:: Exercise aim ::
Your answer should consist of each line below that contains the string "will".

——————————

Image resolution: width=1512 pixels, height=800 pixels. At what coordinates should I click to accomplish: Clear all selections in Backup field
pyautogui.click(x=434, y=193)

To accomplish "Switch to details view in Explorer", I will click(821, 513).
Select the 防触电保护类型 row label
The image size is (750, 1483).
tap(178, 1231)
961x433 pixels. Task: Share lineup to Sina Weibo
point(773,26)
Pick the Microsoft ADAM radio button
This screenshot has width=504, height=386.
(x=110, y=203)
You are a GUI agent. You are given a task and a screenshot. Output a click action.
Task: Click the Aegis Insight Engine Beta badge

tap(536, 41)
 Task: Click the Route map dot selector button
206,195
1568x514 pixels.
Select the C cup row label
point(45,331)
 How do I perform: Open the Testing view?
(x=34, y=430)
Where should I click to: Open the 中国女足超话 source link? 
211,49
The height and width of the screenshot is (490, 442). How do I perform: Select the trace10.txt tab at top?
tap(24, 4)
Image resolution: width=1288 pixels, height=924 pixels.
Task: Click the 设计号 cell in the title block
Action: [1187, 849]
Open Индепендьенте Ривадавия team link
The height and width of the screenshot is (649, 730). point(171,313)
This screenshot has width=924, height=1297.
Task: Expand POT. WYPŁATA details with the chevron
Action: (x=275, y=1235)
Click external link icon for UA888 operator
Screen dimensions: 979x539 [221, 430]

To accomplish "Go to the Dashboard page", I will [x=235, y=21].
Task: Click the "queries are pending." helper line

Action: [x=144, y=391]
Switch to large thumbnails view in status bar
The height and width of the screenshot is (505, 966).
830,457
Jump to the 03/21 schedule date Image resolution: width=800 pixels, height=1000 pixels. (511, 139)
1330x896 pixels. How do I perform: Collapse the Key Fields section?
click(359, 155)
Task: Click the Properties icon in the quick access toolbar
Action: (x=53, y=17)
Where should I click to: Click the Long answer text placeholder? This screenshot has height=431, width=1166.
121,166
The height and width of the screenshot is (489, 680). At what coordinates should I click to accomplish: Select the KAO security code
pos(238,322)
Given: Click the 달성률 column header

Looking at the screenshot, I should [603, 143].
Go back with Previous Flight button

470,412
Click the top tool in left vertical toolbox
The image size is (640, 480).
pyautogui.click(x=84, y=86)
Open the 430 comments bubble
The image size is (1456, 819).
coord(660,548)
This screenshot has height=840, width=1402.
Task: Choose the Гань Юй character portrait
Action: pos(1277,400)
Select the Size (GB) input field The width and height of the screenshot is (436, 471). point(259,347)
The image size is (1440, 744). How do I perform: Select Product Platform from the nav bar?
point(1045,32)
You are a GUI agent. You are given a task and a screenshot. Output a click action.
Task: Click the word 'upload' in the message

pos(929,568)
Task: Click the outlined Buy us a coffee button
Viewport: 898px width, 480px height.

——————————

:: Written reply ::
To accomplish "Switch to details view in Explorer", I will click(821, 513).
To accomplish "Go to the Dashboard page", I will [x=235, y=21].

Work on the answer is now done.